On ne peut réduire la doctrine de Zinzendorf ni à la théologie du monde ni à celle des enfants. L’anti-intellectualisme de Zinzendorf, comme celui de toute la mystique, n’est pas aussi simple qu’on pourrait le penser. La théologie sentimentale ne représente pour lui qu’un degré inférieur de la foi. C’est au niveau élémentaire de l’évangélisation que Zinzendorf fait du sentiment le moteur de sa prédication. Si on peut dire avec Bettermann que Zinzendorf a introduit dans la théologie le sentiment comme principe de la connaissance, c’est sur ce plan seulement. Dans cette perspective, il est bien le fils de son siècle, et sa sentimentalité fera fortune. Mais s’il nous apparaît ainsi, ce n’est pas par le fond de sa doctrine, c’est par une sorte d’aliénation.
Sur le plan le plus élevé, Zinzendorf parle de sens spirituels. Faut-il voir là un quelconque « sensualisme » ? Non, certes, et surtout, il faut bien prendre garde de ne pas attribuer à l’Aufklärung la doctrine des sens spirituels [[Max Wieser, op. cit., a tendance à expliquer la mystique par l’Aufklärung, alors que son propos initial était sans doute de montrer ce que cette dernière devait à la première.]]. Elle est aussi vieille que la mystique elle-même.
Le mot Gefühl, comme le mot Herz, a un double sens. Tantôt c’est un mode d’appréhension inférieur, tantôt c’est le sens spirituel. C’est au degré inférieur que le sentiment relève de la sensation ou du sentimental.

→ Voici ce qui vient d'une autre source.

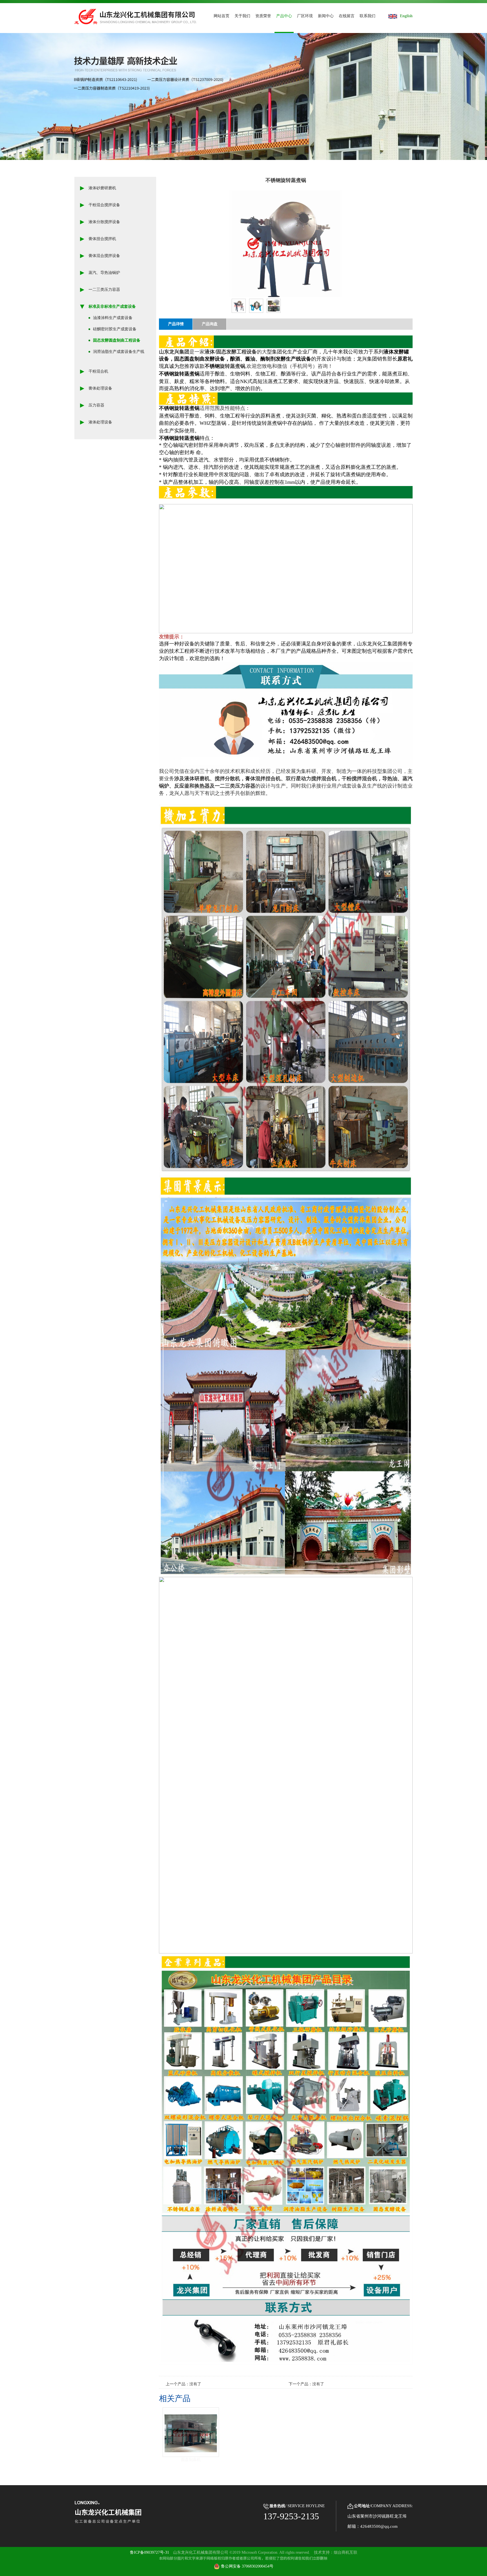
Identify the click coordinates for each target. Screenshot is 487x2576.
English (406, 16)
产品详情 (176, 324)
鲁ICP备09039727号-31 (149, 2552)
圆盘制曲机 (191, 2460)
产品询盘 (210, 324)
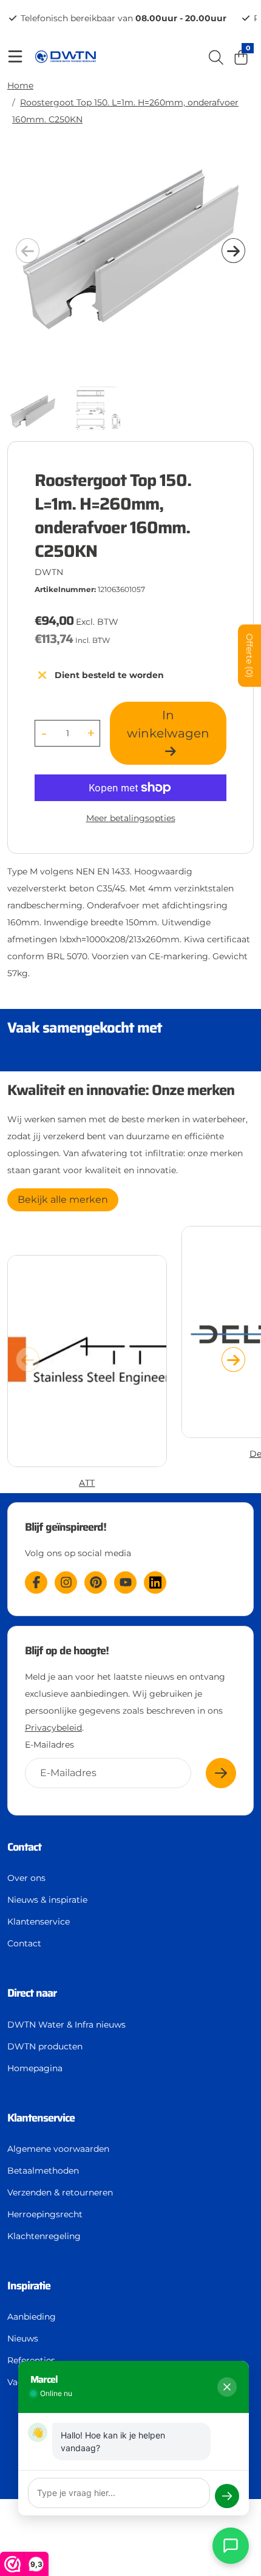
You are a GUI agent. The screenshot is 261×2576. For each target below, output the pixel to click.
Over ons (26, 1877)
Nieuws (22, 2338)
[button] (233, 251)
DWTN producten (45, 2046)
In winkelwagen (168, 724)
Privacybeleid (53, 1727)
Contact (24, 1943)
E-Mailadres (49, 1744)
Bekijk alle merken (63, 1199)
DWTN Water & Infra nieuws (66, 2024)
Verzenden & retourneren (60, 2192)
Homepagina (35, 2068)
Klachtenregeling (44, 2236)
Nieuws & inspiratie (47, 1899)
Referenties (31, 2360)
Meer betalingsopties (130, 818)
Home (20, 85)
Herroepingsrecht (45, 2214)
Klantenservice (38, 1921)
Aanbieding (31, 2316)
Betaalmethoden (43, 2170)
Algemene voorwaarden (58, 2148)
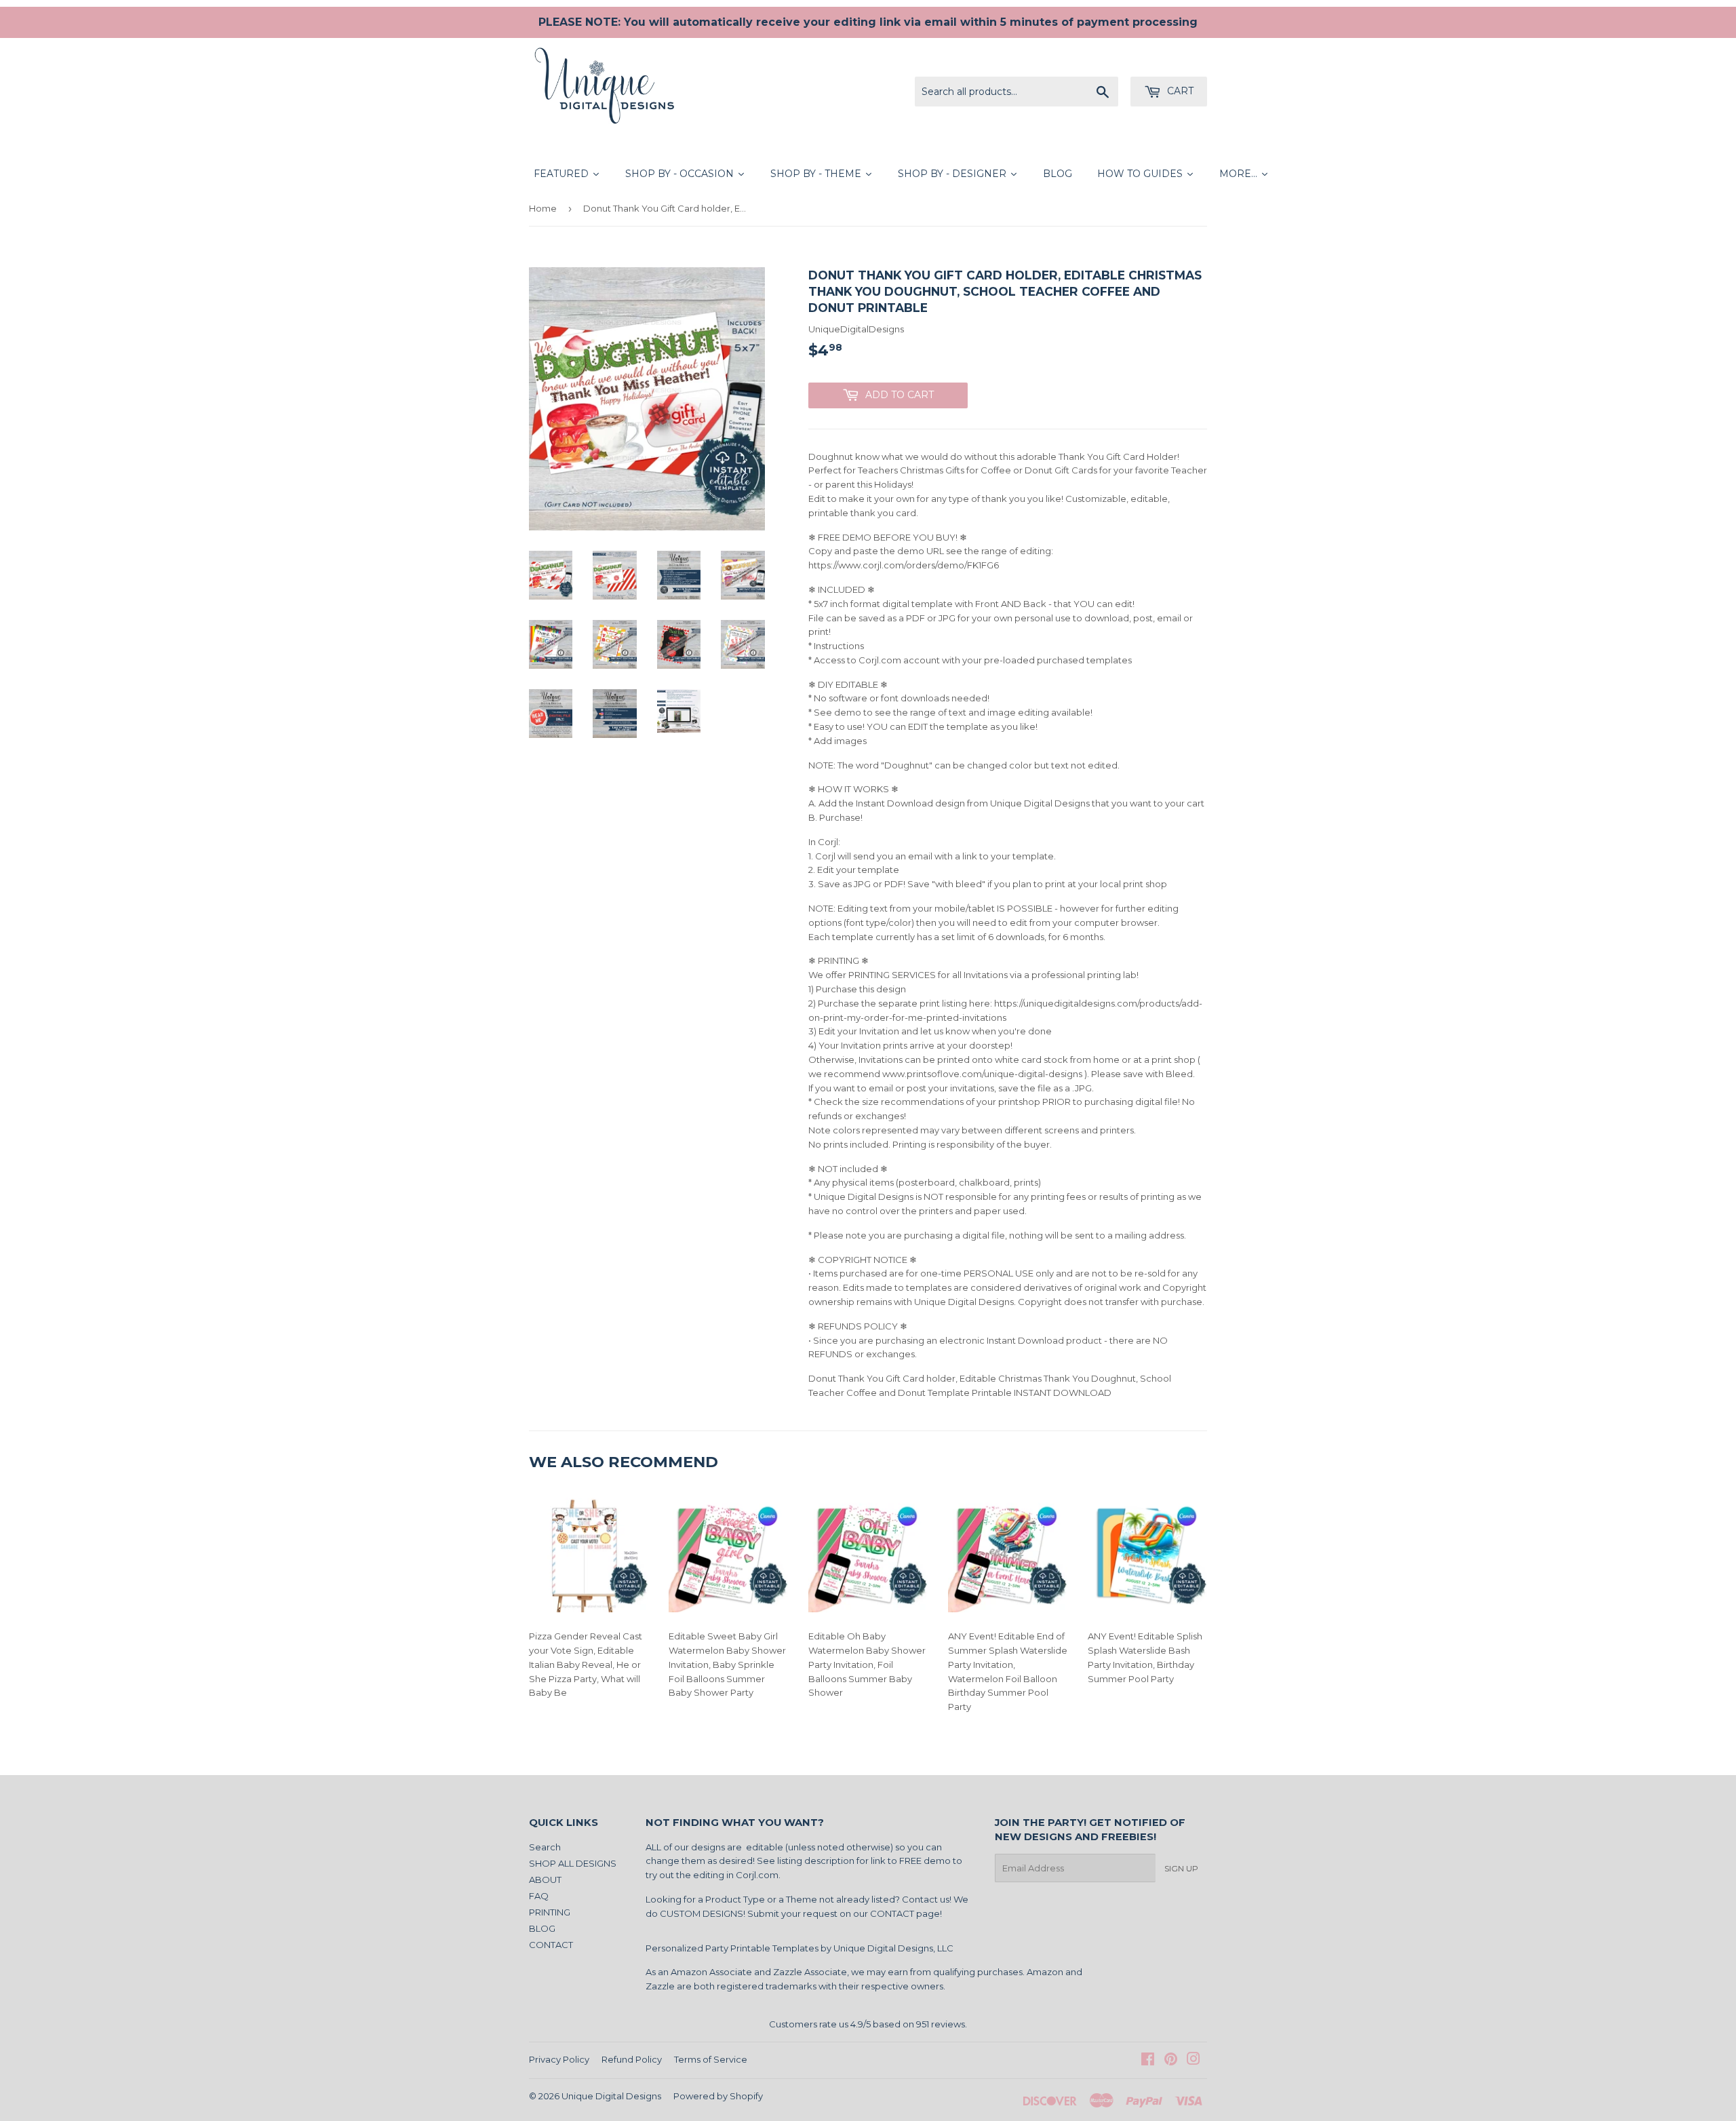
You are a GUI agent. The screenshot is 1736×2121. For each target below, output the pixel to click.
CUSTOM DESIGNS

Zinzendorf n’était pas un sentimental. Il s’attribue lui-même une forme de pensée très abstraite. Il se décrit passant si vite d’une idée à l’autre qu’il ne reste plus de place pour les images. Il ne rejette pas le sentiment et avoue même être capable d’y céder. Mais chez lui, affirme-t-il, jamais la sensibilité ne domine et à aucun moment il ne s’y complaît.
Si Zinzendorf ne rejette pas le sentiment, c’est qu’il voit en lui un moyen. La prédication sentimentale est une manière, un « trope », dira Zinzendorf, dont use la Providence divine. C’est un moyen pédagogique dont Dieu se sert dans son commerce avec le cœur, ce mot étant pris dans son acception inférieure spécifiée, dans ce portrait qu’il dresse de lui-même, par le mot Gemüth.
C’est lorsque le mot Empfindung s’entend dans son acception proprement spirituelle que Zinzendorf en revendique sa part, si modeste soit-elle.